_TASK TO CARRY OUT_
As soon as the line containing "Image resolution: width=732, height=2576." appears, start repeating lines exactly and continue to the end of the entries; please skip pictures.

_RECORDS FOR PROCESSING_
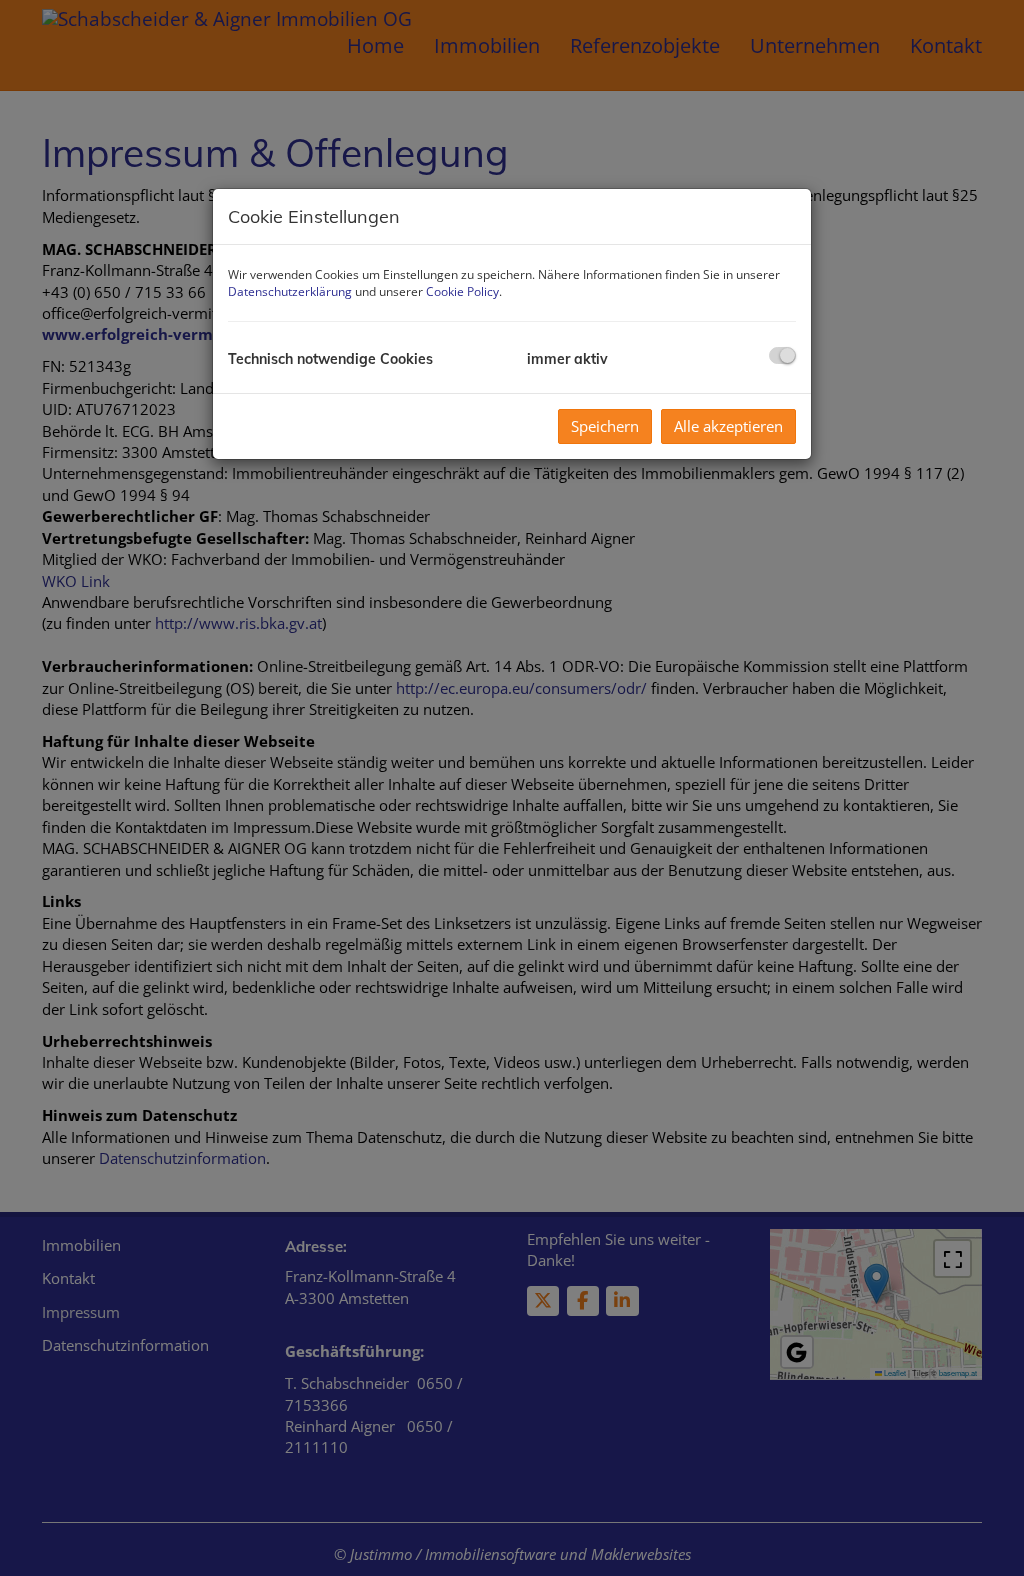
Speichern (605, 426)
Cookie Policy (462, 291)
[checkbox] (782, 355)
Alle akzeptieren (728, 426)
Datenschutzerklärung (290, 291)
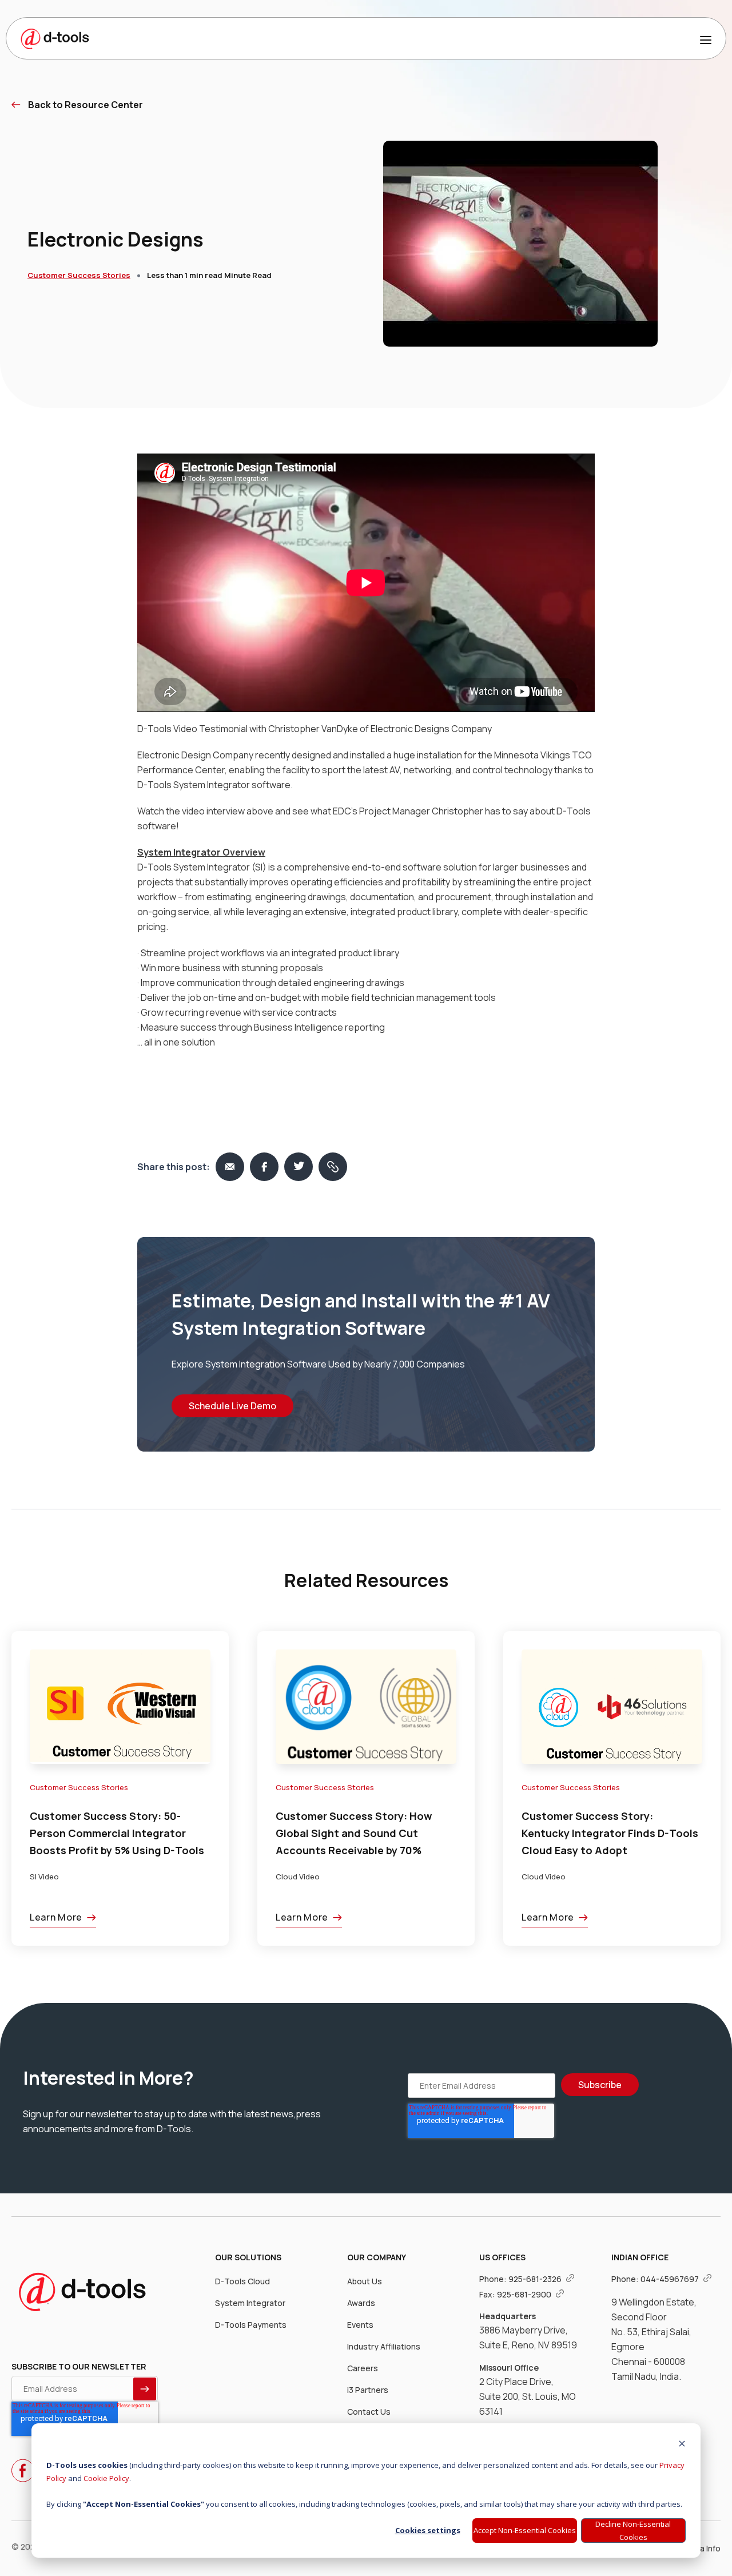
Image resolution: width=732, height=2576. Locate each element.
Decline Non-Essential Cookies (633, 2530)
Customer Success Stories (78, 275)
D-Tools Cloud (242, 2281)
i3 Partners (367, 2389)
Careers (362, 2368)
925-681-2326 (535, 2278)
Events (360, 2324)
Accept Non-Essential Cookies (525, 2530)
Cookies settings (427, 2530)
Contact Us (369, 2411)
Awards (361, 2302)
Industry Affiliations (383, 2346)
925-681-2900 (525, 2294)
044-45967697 (670, 2278)
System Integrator (250, 2302)
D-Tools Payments (251, 2324)
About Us (364, 2281)
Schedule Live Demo (232, 1406)
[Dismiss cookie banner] (682, 2444)
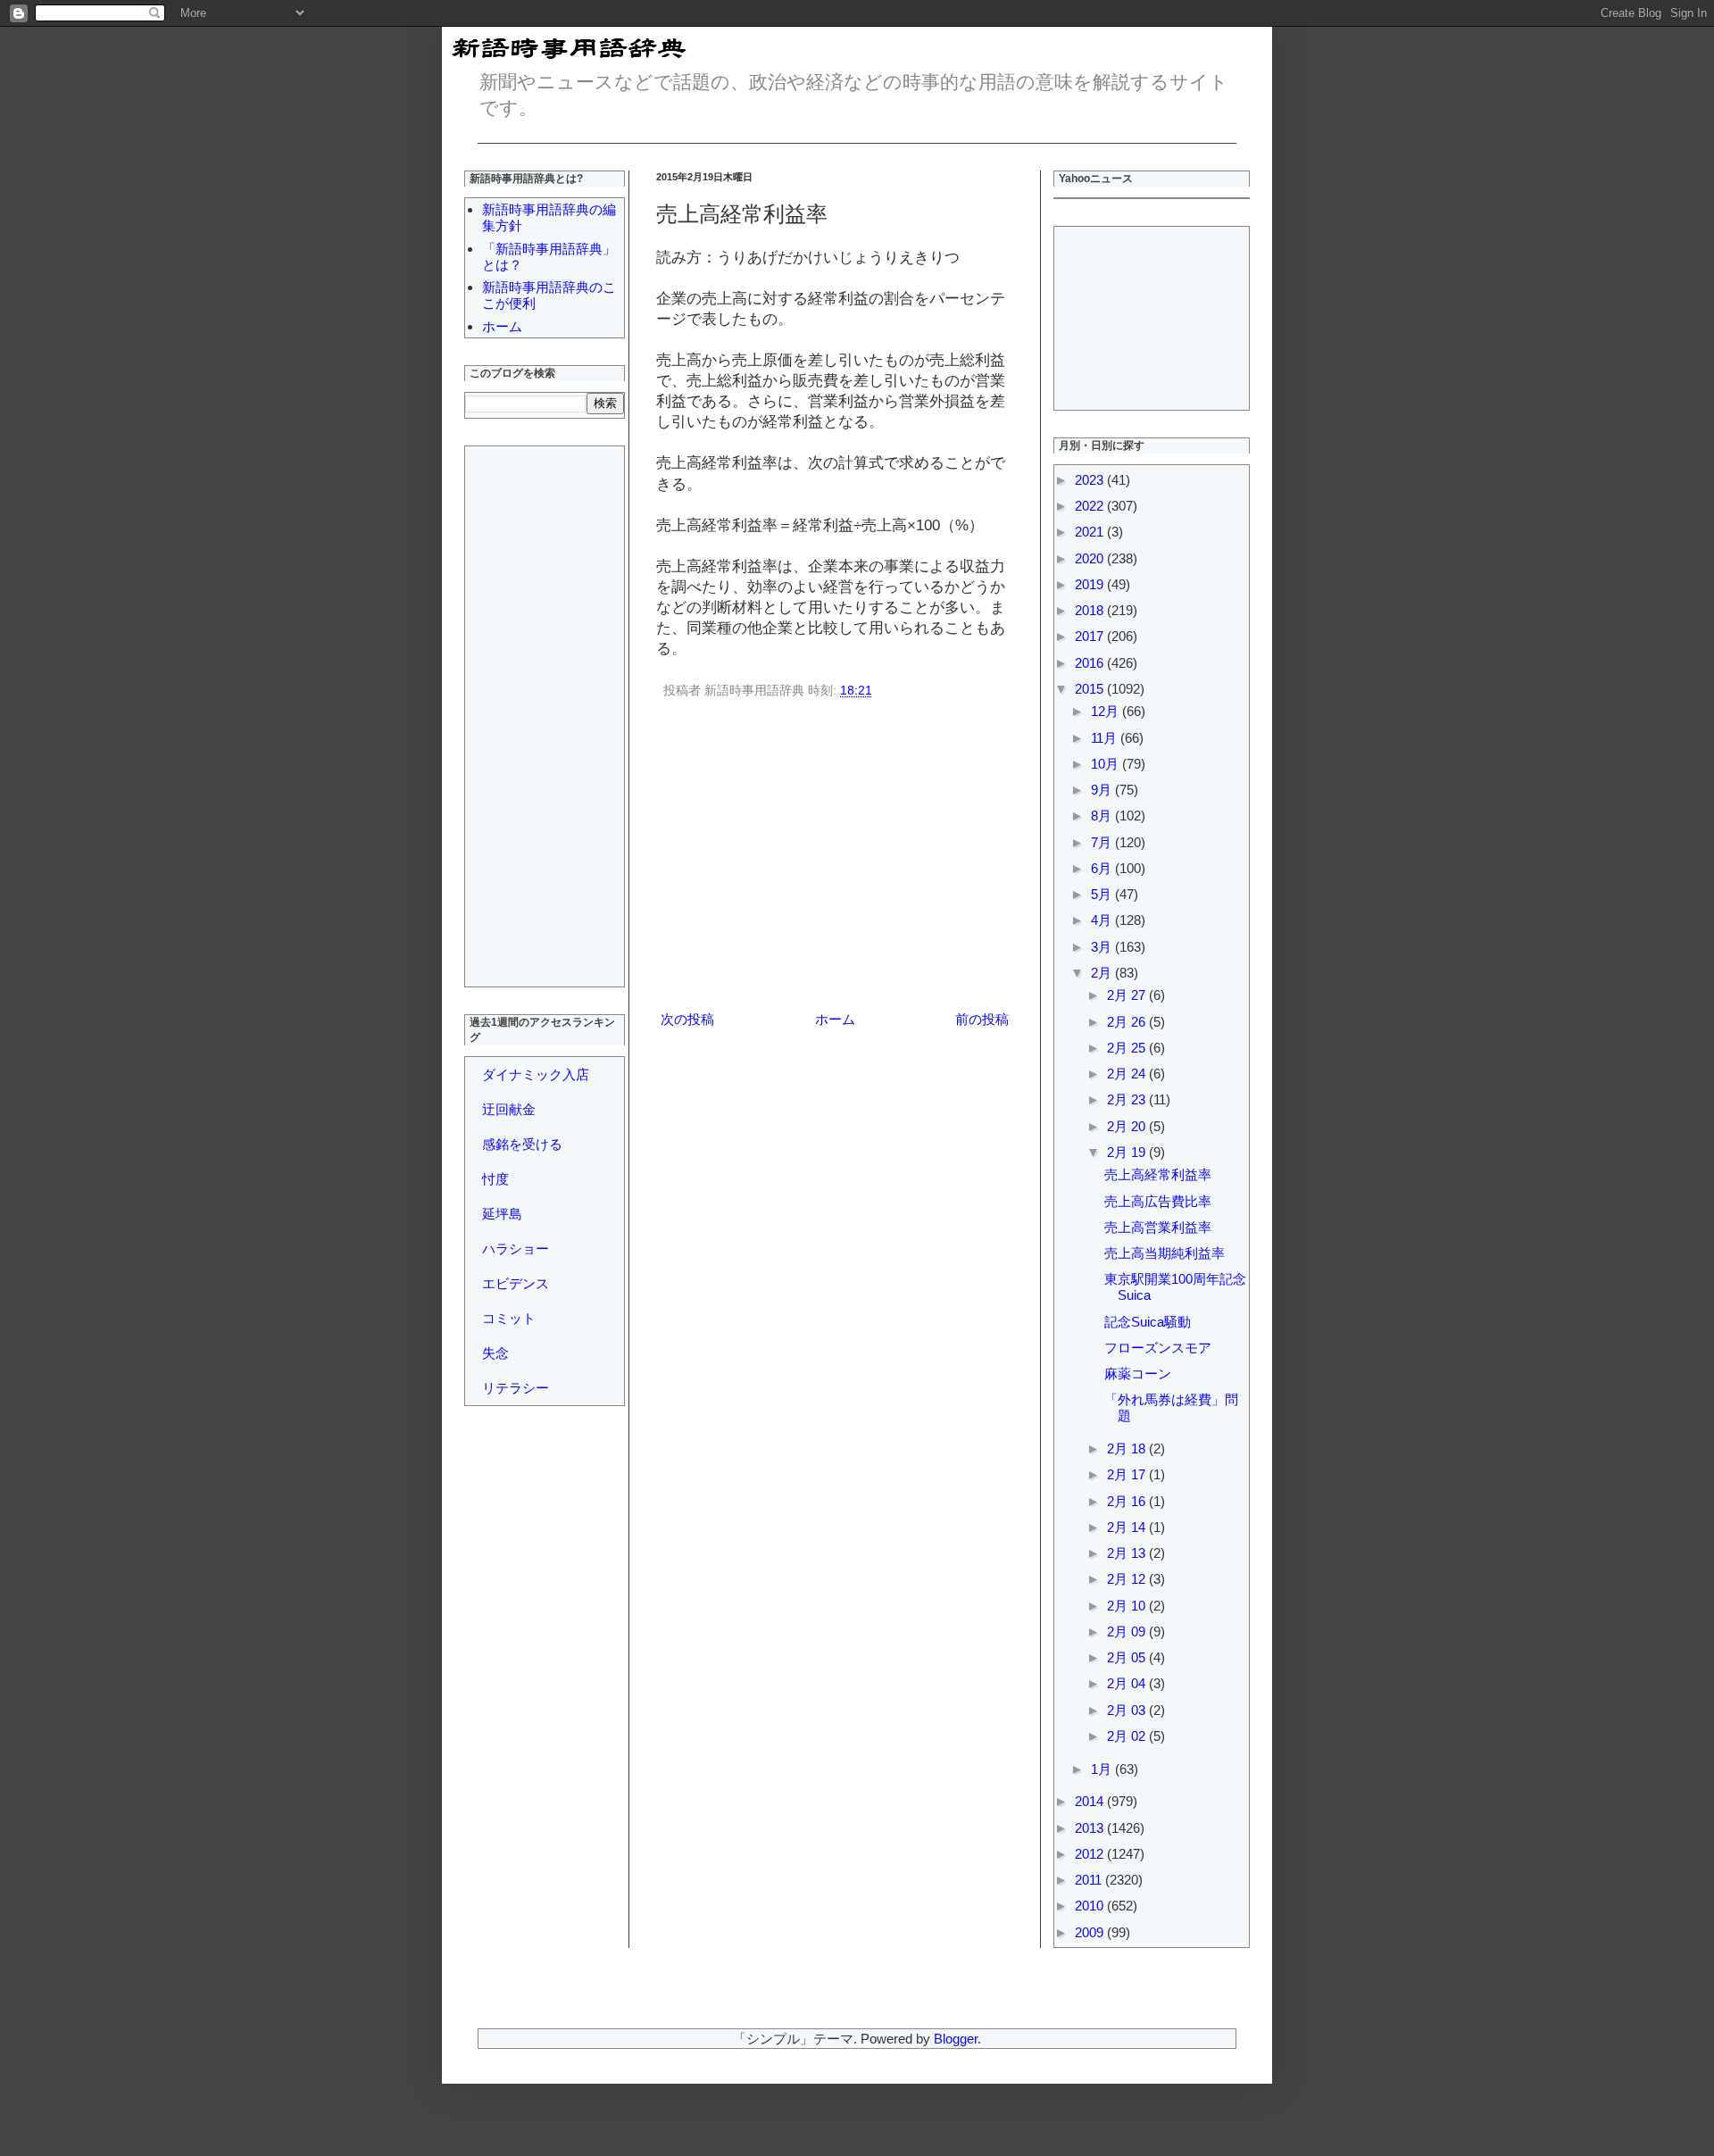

_ANSWER TO THE EXERCISE_
Image resolution: width=732, height=2576. Locate each element.
Decline Non-Essential Cookies (633, 2530)
Customer Success Stories (78, 275)
D-Tools Cloud (242, 2281)
i3 Partners (367, 2389)
Careers (362, 2368)
925-681-2326 (535, 2278)
Events (360, 2324)
Accept Non-Essential Cookies (525, 2530)
Cookies settings (427, 2530)
Contact Us (369, 2411)
Awards (361, 2302)
Industry Affiliations (383, 2346)
925-681-2900 (525, 2294)
044-45967697 (670, 2278)
System Integrator (250, 2302)
D-Tools Payments (251, 2324)
About Us (364, 2281)
Schedule Live Demo (232, 1406)
[Dismiss cookie banner] (682, 2444)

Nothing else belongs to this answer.